Return each line of the records that contains the string "width", matching case exactly.

BEGIN DATASET RECORDS

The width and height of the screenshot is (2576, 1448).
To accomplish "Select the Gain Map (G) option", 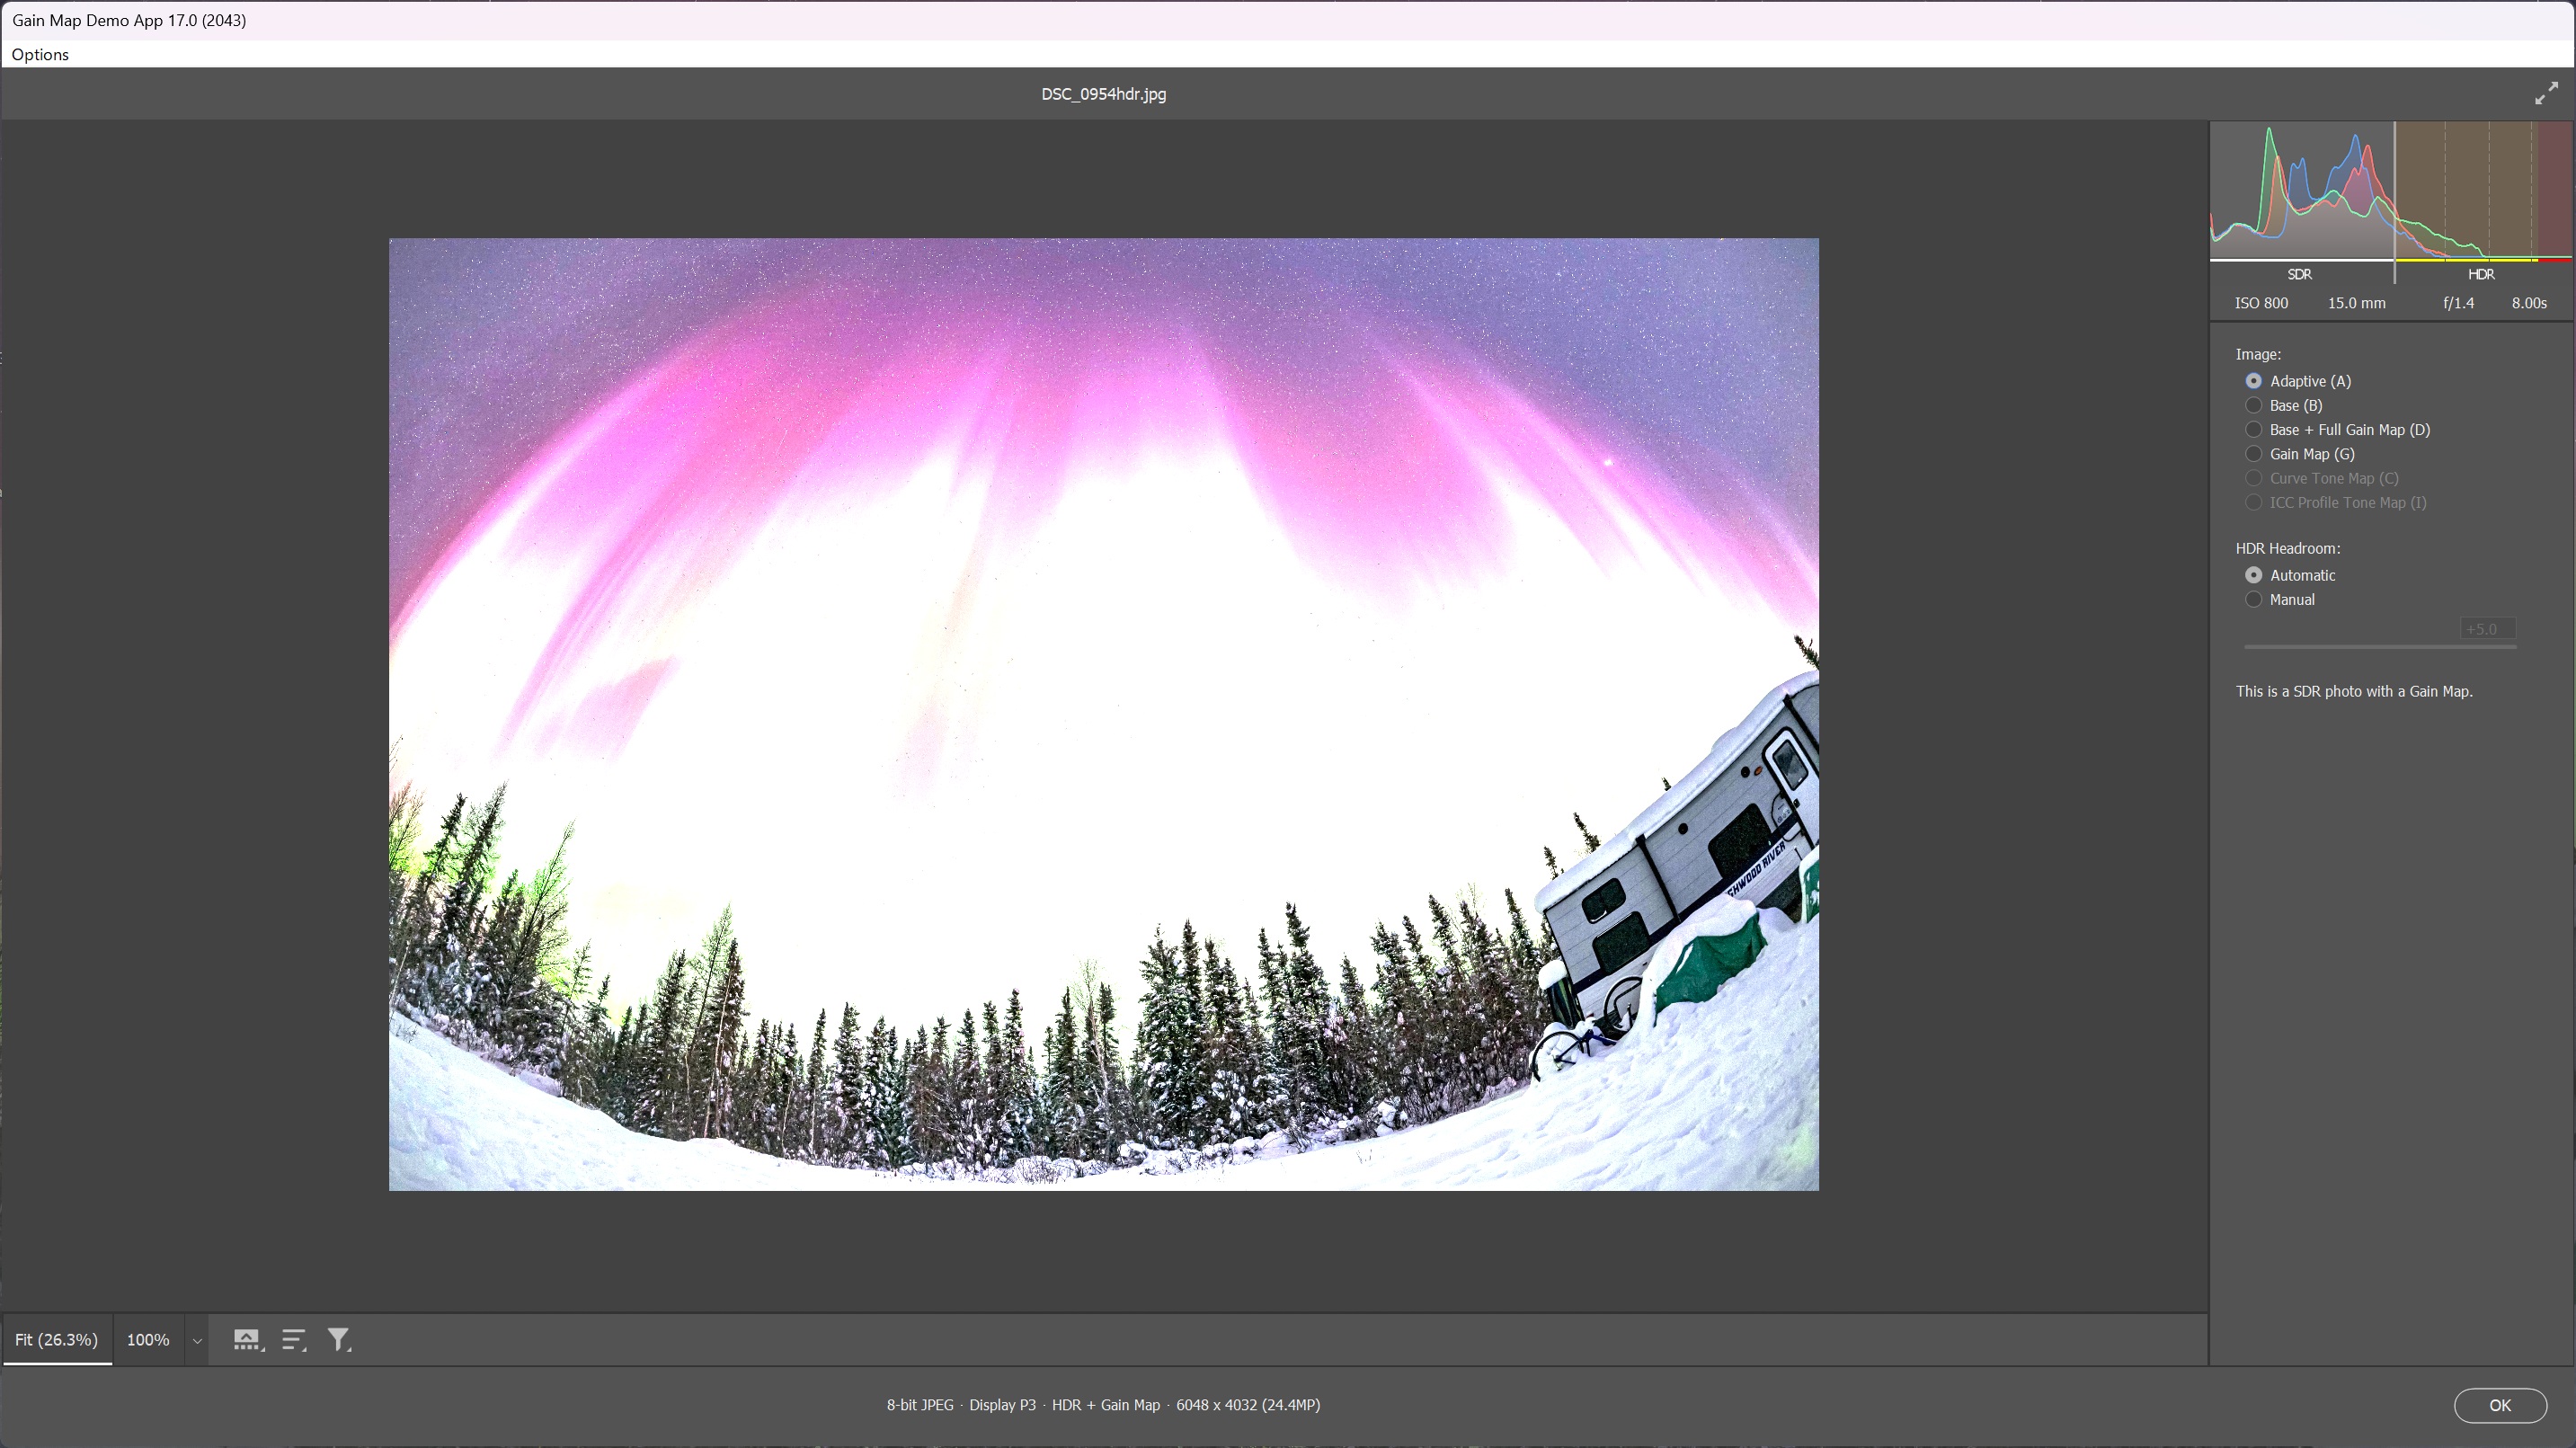I will click(x=2254, y=454).
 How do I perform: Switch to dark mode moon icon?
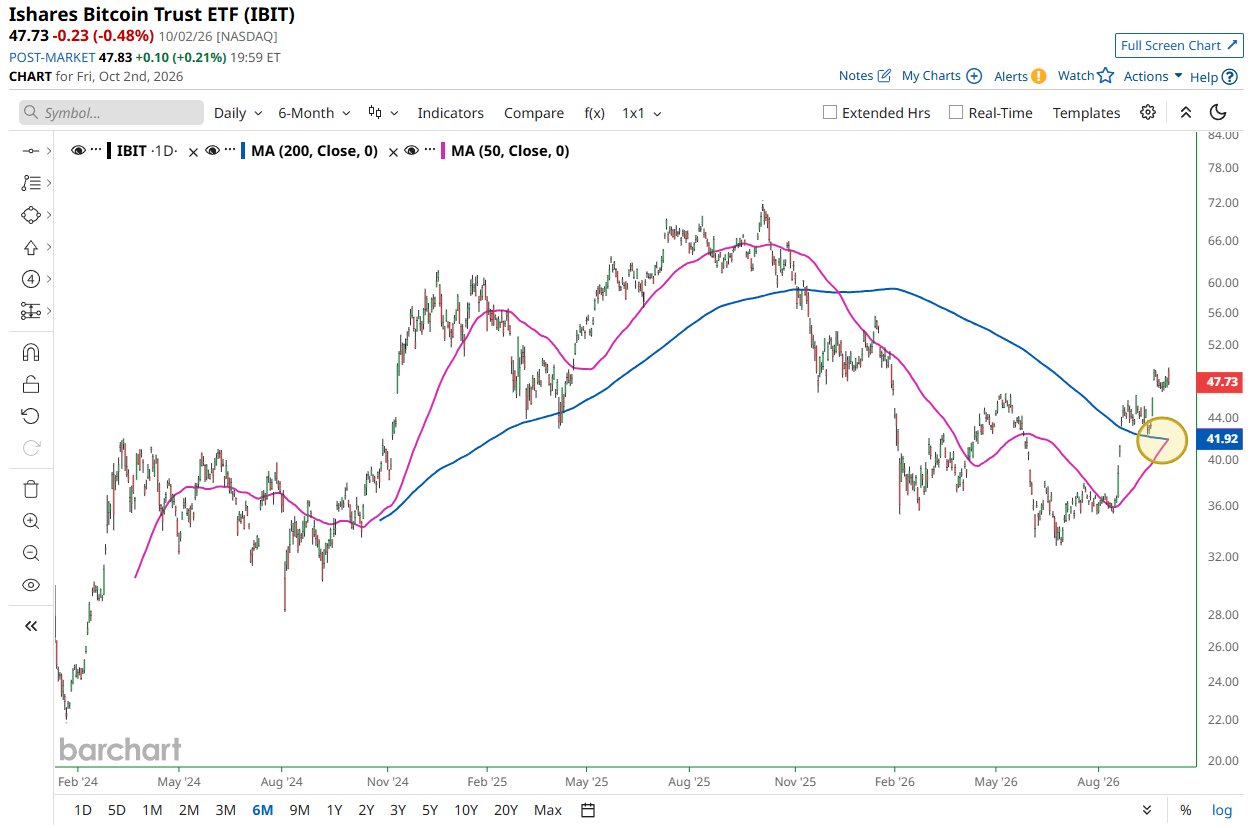(1218, 112)
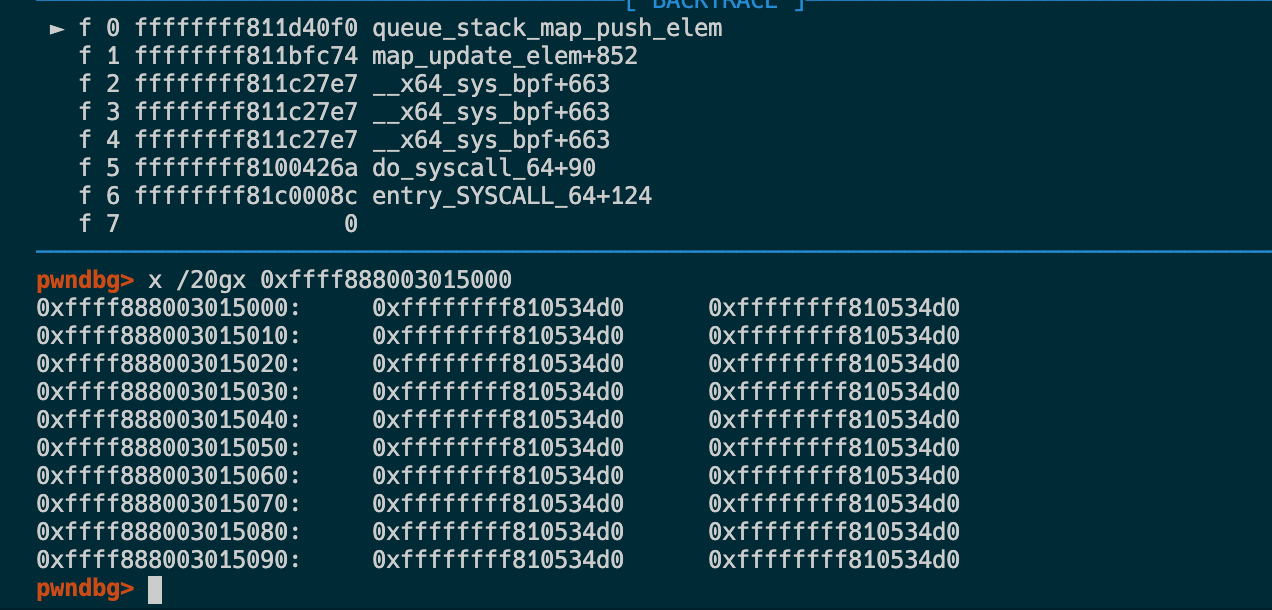Click address ffffffff811bfc74 in frame 1
Viewport: 1272px width, 610px height.
coord(246,56)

END DATASET RECORDS

## WRITTEN SOLUTION
The width and height of the screenshot is (2576, 1448).
Viewport: 1272px width, 610px height.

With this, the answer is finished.